> _Your goal_
Set down all of the entries below exactly, and omit the pictures.

*** Records for processing ***

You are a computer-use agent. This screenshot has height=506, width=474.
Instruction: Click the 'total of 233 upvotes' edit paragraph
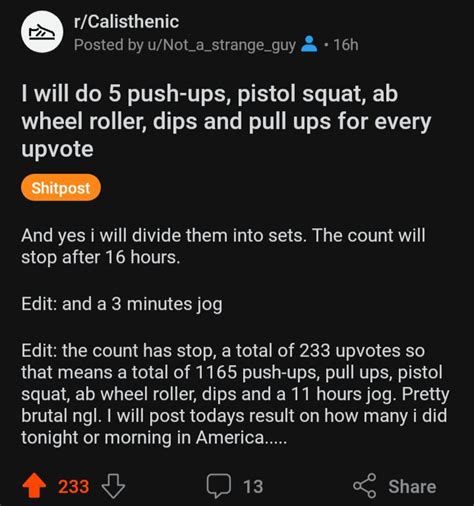pyautogui.click(x=235, y=394)
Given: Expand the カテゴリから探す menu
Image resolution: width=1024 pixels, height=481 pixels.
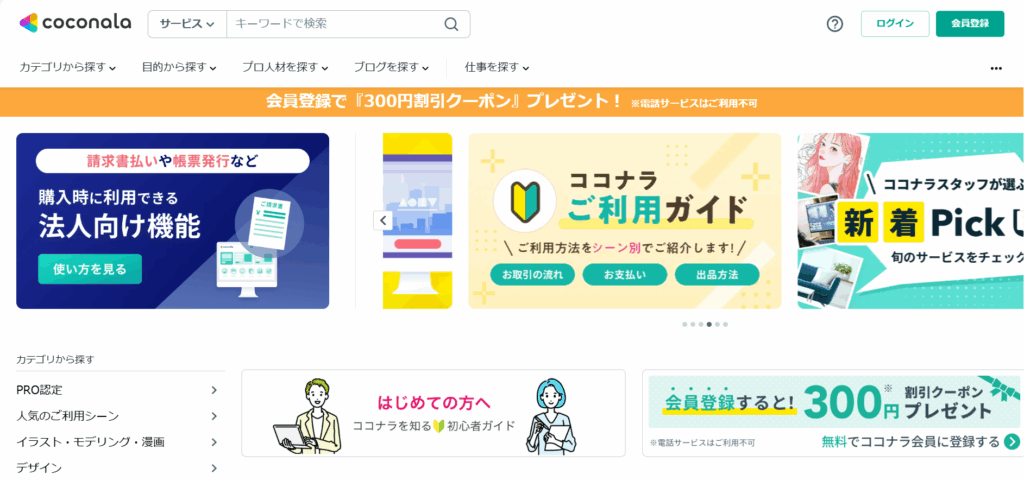Looking at the screenshot, I should coord(68,67).
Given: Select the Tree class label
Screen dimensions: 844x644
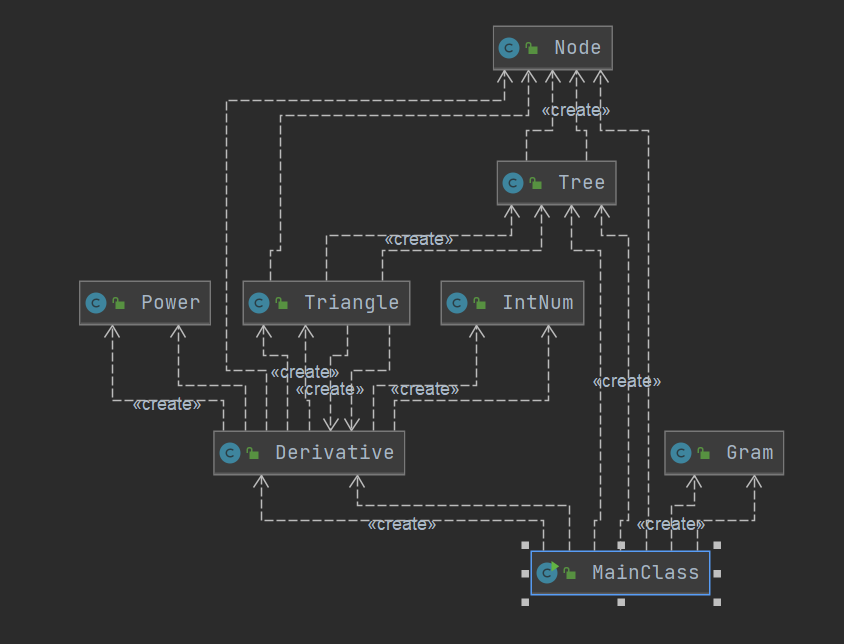Looking at the screenshot, I should point(582,183).
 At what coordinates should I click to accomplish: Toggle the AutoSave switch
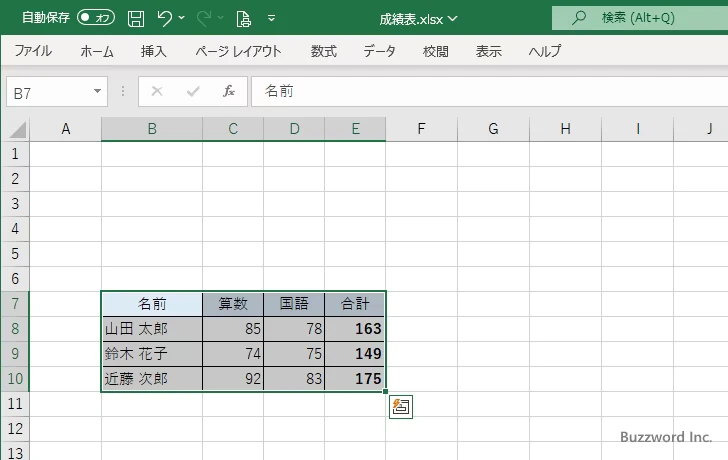click(x=95, y=18)
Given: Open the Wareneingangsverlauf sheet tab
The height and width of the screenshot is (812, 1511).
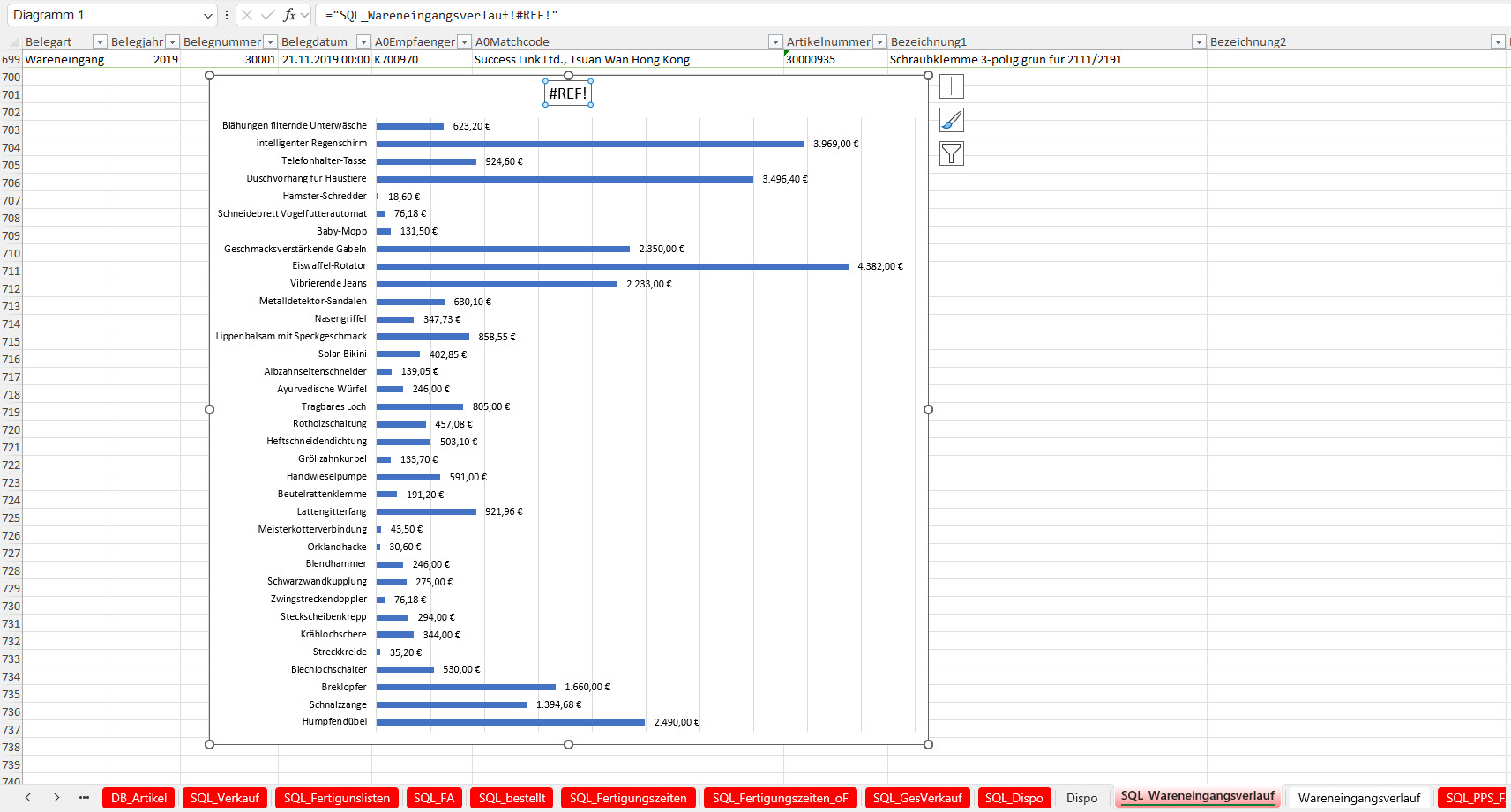Looking at the screenshot, I should click(x=1358, y=798).
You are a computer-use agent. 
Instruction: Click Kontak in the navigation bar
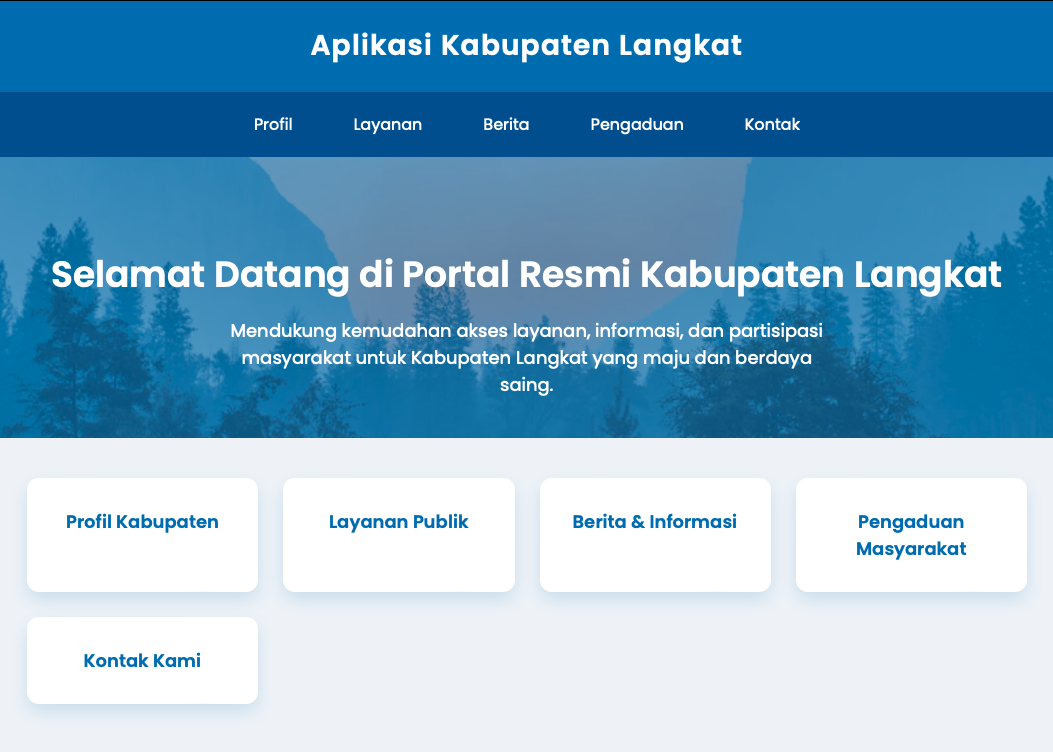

***

> _Exercise solution_
You are a computer-use agent. This screenshot has height=506, width=474.
Instruction: Click the 'total of 233 upvotes' edit paragraph
pyautogui.click(x=235, y=394)
Given: Expand the カテゴリから探す menu
Image resolution: width=1024 pixels, height=481 pixels.
Looking at the screenshot, I should coord(68,67).
Given: Select the Tree class label
Screen dimensions: 844x644
Looking at the screenshot, I should point(582,183).
 At what coordinates should I click to accomplish: Toggle the AutoSave switch
click(x=95, y=18)
Given: Open the Wareneingangsverlauf sheet tab
The height and width of the screenshot is (812, 1511).
Looking at the screenshot, I should click(x=1358, y=798).
You are a computer-use agent. 
Instruction: Click Kontak in the navigation bar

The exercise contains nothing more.